After completing our first semester and wrapping up the exam season, we’re excited to settle back into our routines and continue developing our Fusor within Project Plasma! As we begin this year, we want to take a moment to reflect on the progress we’ve made so far and share some of our plans for the future.
This time last year, neither this project nor our team existed. To have made this much progress so quickly is something we’re both incredibly proud of and grateful for. This, of course, would not have been possible without the dedication of our team, and the guidance of our academic lead, who has helped drive this project forward from the very beginning. We would also like to take this opportunity to thank ANFS (University of Sheffield’s Nuclear & Fusion Society), who have been instrumental in promoting the project, and providing outreach and networking opportunities.
Alongside settling into roles, ranging from social secretaries to financial officers, we’ve been actively developing the core subsystems of the fusor.
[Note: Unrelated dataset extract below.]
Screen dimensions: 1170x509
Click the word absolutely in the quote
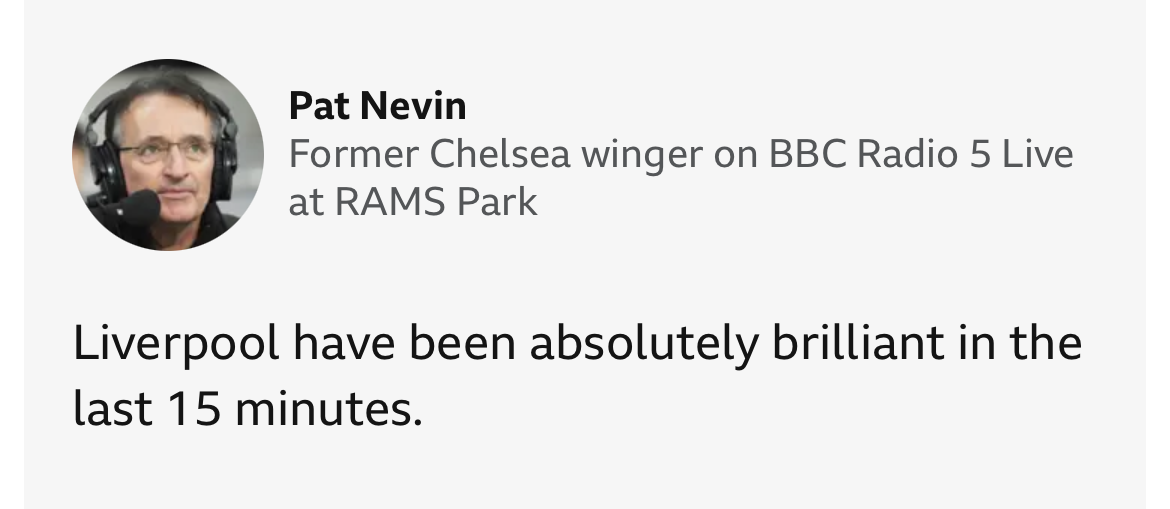pos(642,345)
In the following sections, we summarise our progress, and discuss the next steps we’re taking to further develop our fusor.
Grids
The inner grid is the core component of the fusor. It is designed with high transparency so that the majority of ions can pass through it and converge at the centre. At sufficiently high energy and density, these ions can undergo fusion, forming a plasma core.
This past semester, we have manually constructed prototype grids using copper wire to explore different geometries. We have found that spherical grids composed of concentric rings offered the most promising performance.
Next steps this semester involve computational modelling of the electric fields generated by different grid geometries, allowing us to optimise ion trajectories, improve confinement, and enhance plasma stability before manufacturing our next design iteration.
High Voltage Systems
Our initial setup operated with a 3 kV power supply and transformer running from a 12 V source. While this allowed us to begin plasma formation experiments, higher voltages are required to move closer to fusion-relevant conditions.
We have since upgraded to a 25 kV power supply with a ballast resistor for current limiting and system protection. We are currently experimenting with different ballast resistor configurations to optimise performance at lower operating voltages.
Alongside the main system, we are also developing a challenging and exciting addition to the project: a Pocket Fusor, a compact plasma demonstration device designed for educational outreach.
Vacuum & Pressure Systems
Achieving low pressure within the chamber is essential to sustaining plasma. Reduced pressure allows charged particles to accelerate in the electric field without excessive energy loss through gas collisions.
Recent work last semester involved installing a turbomolecular pump to significantly improve our achievable base pressure. This marks a major step forward in system capability.
Future work will focus on implementing a redesigned valve and tubing network to improve pumping efficiency, control, and operational reliability.
Gas Handling Systems
Our end-of-year goal is to reach neutron production using deuterium fuel.
To achieve this, we are developing a dedicated gas handling system consisting of a high-pressure D2 bottle, a mass flow controller, and a precision valve network to regulate flow rates down to approximately 1 SCCM.
Component orders are being finalised this month, making this one of the most exciting upcoming milestones for the team.
Imaging & Control Systems
Currently, a Raspberry Pi is used to capture plasma images and control the main valve within the vacuum system.
Looking ahead, we aim to integrate all subsystems, high voltage, vacuum, gas flow, and diagnostics, into a unified remote control architecture. Custom software running on the Pi will allow coordinated operation, improved safety, and real-time monitoring.
Overall, the progress we have made so far has been incredibly rewarding, and is a testament to the dedication of our passionate team. We look forward to further developing the fusor, and are excited to see where this journey takes us.